Textile terms and definitions define a `Nep' as a small knot of entangled fibres that usually comprises dead or immature fibres.

Neps in cotton continue to be a major problem in the cotton yarn manufacturing process. The two main factors affecting nep formation are fibre characteristics and mechanical processing. The mechanical processes affecting nep formation include ginning, opening and blending, carding, combing, drawing and spinning.

Neps are associated with poor yarn and ultimately with poor fabric appearance and have an effect on yarn uniformity and dyeing quality.

Neps in the raw material can be classified as mechanical neps or biological neps. Mechanical neps are those made up of only fibrous material containing at least five or more fibres.

Neps containing foreign material such as seed coat fragments, leaf or stem materials were designated as biological neps.

A third category of neps found on the surface of the dyed fabrics was named pancake type neps. This type of nep appears as light or white spots in the finished fabric.

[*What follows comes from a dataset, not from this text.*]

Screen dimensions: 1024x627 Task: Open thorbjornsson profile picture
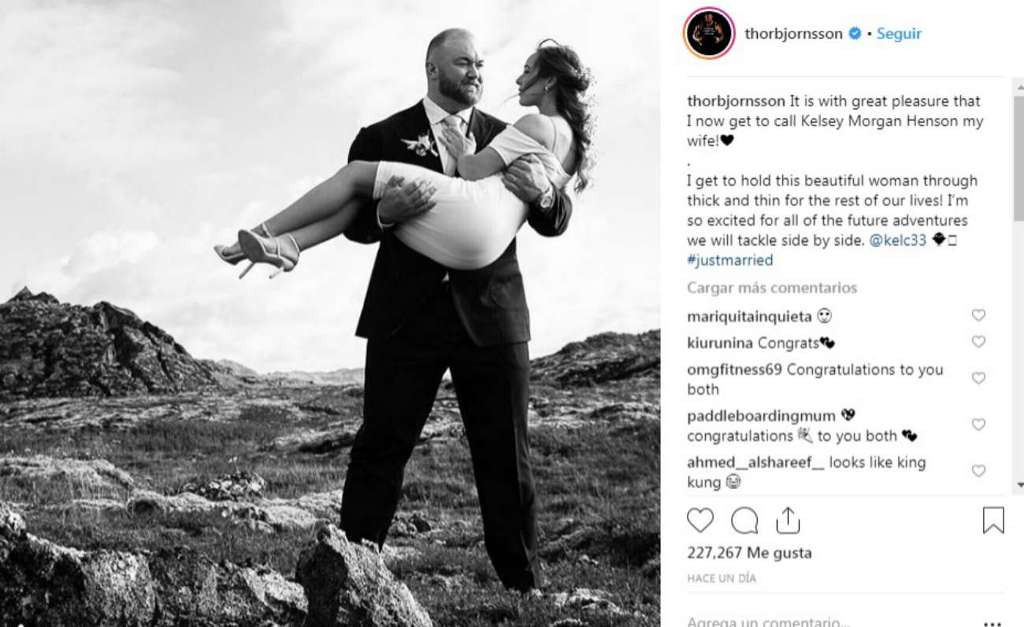coord(709,33)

Ginning conditions that influence nep formation are the ginning process itself, the amount of lint cleaning, heat history and the amount of energy input into the individual fibre. In one study , it was found that ginning using three tower driers and two lint cleaners significantly increased the amount of card web neps compared with one lint cleaner and without using heat for drying.

It was also observed that with finer cottons, increasing the card licker-in speed increased the card web neps.

A closer flat-cylinder setting, on the other hand, reduced the web neps. It was also found a good correlation exists between the card web neps and the yarn neps.
Figure shows the neps in the card sliver over neps in the raw material.
Hence trials are to be concluded based on critical nep size reduction. The number of neps above critical nep size shall be eliminated in carding by optimising setting, grinding frequency, wire condition/replacement, suction, process parameters, etc.

It is to be noted that neps below critical nep size will not influence yarn quality/fabric appearance significantly. This analysis and controlling/minimising of critical nep size is highly significant for yarn dyeing quality requirements.

It is also advisable that any trials/R&D study should be concluded based on knitted fabric appearance/critical nep size in carding to impress/delight yarn buyers by manufacturing premium yarn quality.